ANNO 14 n° 117
Il derby dei nostri padri, il derby dei nostri figli di Andrea Arena
30/03/2016 - 02:00

(Un derby di basket al PalaCimini negli anni Novanta)

di Andrea Arena

VITERBO – Viterbese contro Rieti, ancora. Ancora per decidere un campionato, mica il torneo del bar. Ci si può abituare ad una rivalità pallonara come ci si abitua a tutto il resto? Può venire persino a noia? Ma no, e bastava andarsi a fare un giro ieri pomeriggio ai botteghini dello stadio Rocchi per incontrare tanta gente non annoiata, e anzi in fibrillazione. Macchine più o meno accostate davanti all’edicola di via della Palazzina, quattro frecce dentro, un saltello veloce: ''Mi dà due tribune, per favore?’’ e ''Due biglietti di curva’’. Tifosi vestiti ancora con la tuta di lavoro, ragazzini col cellulare, varia umanità. Tutti a prendersi il tagliando, ad annusare l’inizio della primavera e la fine di un’astinenza che ha costretto i viterbesi quasi a stare quasi un mese senza calcio. Te possino.

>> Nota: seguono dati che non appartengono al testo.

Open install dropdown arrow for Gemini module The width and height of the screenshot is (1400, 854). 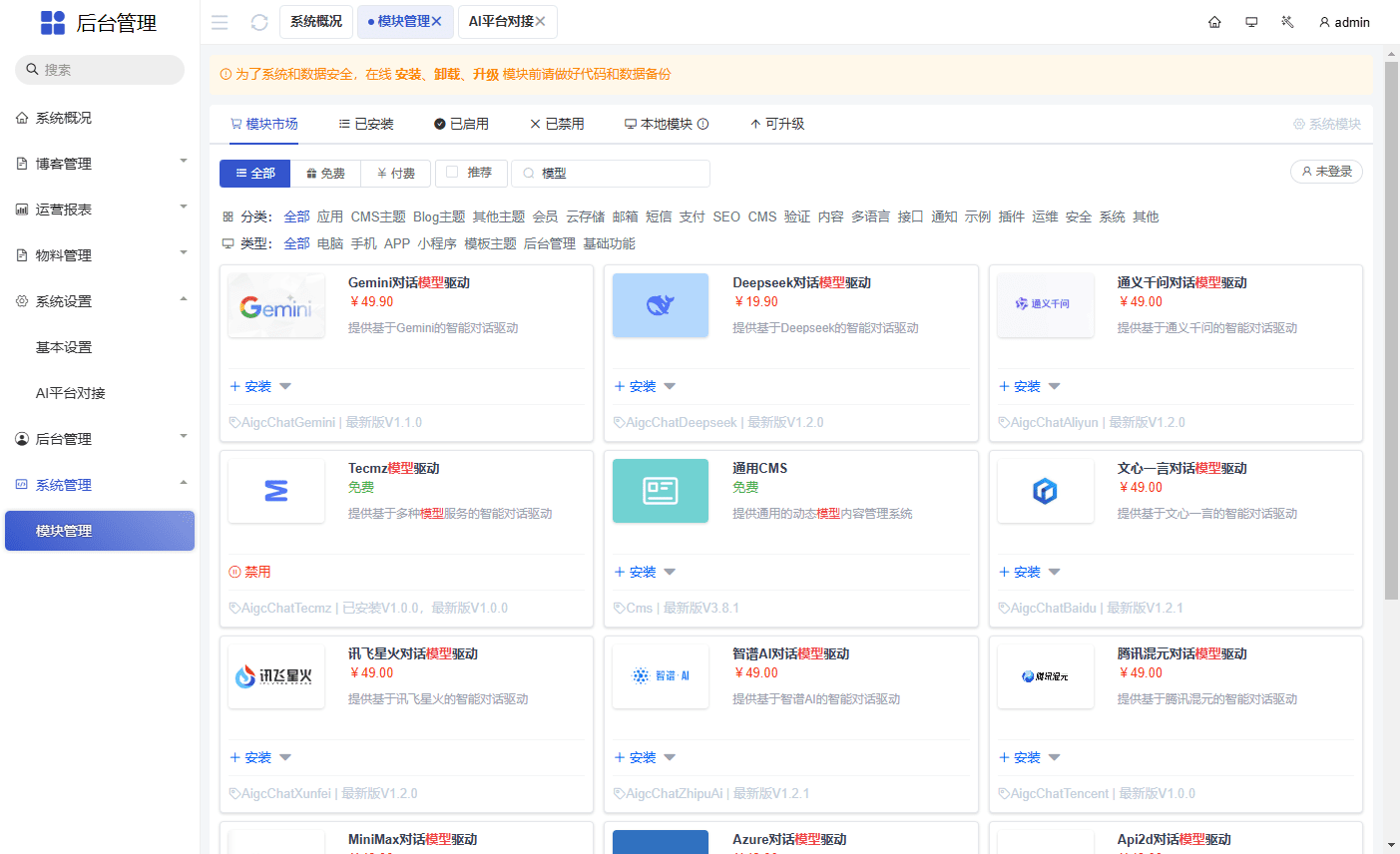pyautogui.click(x=285, y=386)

E poi, perfidia di un calendario bastardo, si riparte da qui, dal Rieti, la seconda della classe, quattro scatti sotto. Ancora il Rieti, già. Come due anni fa, campionato di Eccellenza, Polani e Vegnaduzzo che chiudono il discorso e il Terminillo che per una volta è gialloblu, paradiso di neve artificiale. Che sudata, però quell’anno per i cugini di campagna contro quelli di montagna: sorpassi e controsorpassi, allenatori che cadevano come mosche, i presidenti Camilli e Fedeli che si scornavano in simpatici teatrini. E quel finale, il 1 maggio al Manlio Scopigno, di festa a metà, visto che ai tifosi gialloblu fu proibita la trasferta.

Eccola, la rivalità che rischia di diventare consuetudine. Un campanilismo strano, in questa Italia di derby spesso troppo vicini. La Sabina e la Tuscia sono sì terre confinanti e se vogliamo simili (perché isolate, fino a qualche anno fa, o troppo sacrificate all’ombra di Roma), ma i due rispettivi capoluoghi alla fine restavano a distanza di sicurezza, almeno finché non hanno scavato la montagna sopra Terni (ah, Terni: ecco invece una rivalità in via d’estinzione, per Viterbo) per farci passare una comoda superstrada.

Eppure, le prime scintille ormai sono datate. Metà anni Novanta, in particolare, quando qualcuno qui si mise in testa di far diventare la città dei papi anche città dei canestri, canestri maschili, ché prima erano quelli rosa. Capitò per caso che mentre Viterbo scalava le categorie (un paio, a dire la verità), Rieti non se la stesse passando bene, in flessione rispetto ad un passato (e oggi ad un presente) di eccellenza baskettara, anche in dimensioni nazionali o addirittura continentali, con la Coppa Korac. Le due avversarie dunque si scontrarono, e se per i gialloblu il derby valeva una stagione, forse per i reatini era soltanto un’occasione per ribadire la loro – indiscussa – superiorità. Alcune volte vinsero i primi, altre i secondi. Ma furono scontri memorabili, che avvolgevano una città, che mobilitavano i sindaci (nacque forse allora la ‘’malattia’’ di Marcello Meroi per la pallacanestro?), che spostavano discrete masse di persone. Le trasferte oceaniche degli amarantocelesti al PalaCimini (non ancora PalaMalè), certo, e quelle più ridotte ma comunque agguerrite dei viterbesi al PalaLoniano (non ancora PalaSojourner). Poi tutto finì: Rieti è tornato lassù, Viterbo ha rinunciato ai sogni di gloria, almeno in questo sport.

Oggi si ritorna al pallone, e a sfide decisive di una rivalità sana – a parte qualche caduta di stile recentissima -, coinvolgente, qualitativamente apprezzabile visto ciò che si trova in giro oggi. E alimentata anche da grandi personaggi che hanno vissuto in entrambe le realtà: da Claudio Vandoni a Lollo Tedeschi per i canestri, fino a Dino Pezzotti, Sergio Pirozzi, Daniele Ingiosi, Seba Gay. Oggi il derby è dei Giannone e dei Costalunga e degli Zonfrilli. Ma non sono i giocatori a fare il derby: il derby è dei territori che lo ospitano, e soprattutto delle persone che lo vivono.